→ **LIST OF TASKS**
1) In the sermon excerpt, write out the passage starting with "All of a sudden" and going on through "for as a dad?", substituting "recollections" for "memories".
2) Check each statement against the sermon excerpt and answer yes or no, quoting the words that settle it. (a) The names discussed were given about 700 years before Jesus was born. (b) This morning's focus is the name Prince of Peace. (c) The speaker says being a dad is easy.

---- EXCERPT

Here at LakeRidge, as we progress through the season of Advent, we are looking at some of the Old Testament prophecy names that were given to Jesus some 700 years before he was ever born. Remember that the time in which these names are given is a turbulent and troublesome time. There is incredible conflict and strife for people. In many ways, it was a time like the days we find ourselves living in today when it comes to world affairs.

 

Isaiah 7:14, “The Lord himself will give you the sign. Look! The virgin will conceive a child! She will give birth to a son and will call him Immanuel (which means ‘God is with us’).”

 

If there has ever been a day and time that we need to know that God is with us it is today. What an amazing thing to know that God would send his Son, Jesus Christ to be with us in the midst of this life that we lead.

 

But more than just simply telling people that the Messiah would come to be God with them, God has the Old Testament writers prophesy about specific names that will be given to Jesus, names that have incredible meaning to them. Hear this passage from the Prophet Isaiah…

 

Isaiah 9:6, “For a child is born to us, a son is given to us. The government will rest on his shoulders. And he will be called: Wonderful Counselor, Mighty God, Everlasting Father, Prince of Peace.”

 

During this time leading up to Christmas we are exploring each of these names for Jesus – Immanuel, Wonderful Counselor, Mighty God, Everlasting Father, Prince of Peace. This morning we are focusing on Everlasting Father.

 

All of a sudden Jesus revealed to us as another Father in our life, and just that word “Father” begins to elicit images and memories and emotions begin to churn up in us, and maybe for you the memories and the images of your earthly father were fantastic.  Maybe your dad was great, and when you think about him you have great memories.

 

I can tell you this as a father myself, and I think I speak for all of us dads, it is not easy being a dad.  We are far from perfect, and we make our share of mistakes.  If you grow up and you look back on your father, and the memories that you have are good ones – be thankful.  What more could we ask for as a dad?

--------
---- SOURCE DATA

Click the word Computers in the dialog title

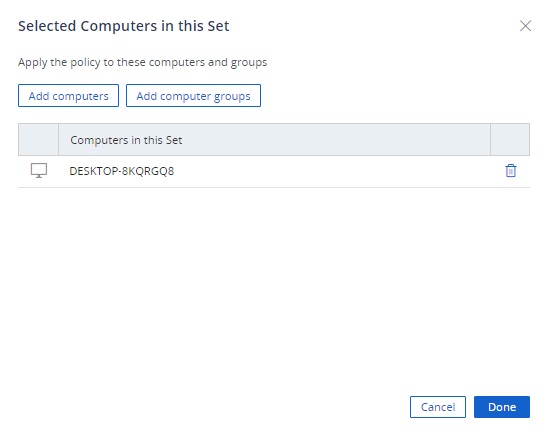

--------

→ **ANSWERS TO THE TASKS**
1)
All of a sudden Jesus revealed to us as another Father in our life, and just that word “Father” begins to elicit images and recollections and emotions begin to churn up in us, and maybe for you the recollections and the images of your earthly father were fantastic.  Maybe your dad was great, and when you think about him you have great recollections.

 

I can tell you this as a father myself, and I think I speak for all of us dads, it is not easy being a dad.  We are far from perfect, and we make our share of mistakes.  If you grow up and you look back on your father, and the recollections that you have are good ones – be thankful.  What more could we ask for as a dad?

2)
(a) Yes: "some 700 years before he was ever born"
(b) No: "This morning we are focusing on Everlasting Father."
(c) No: "it is not easy being a dad."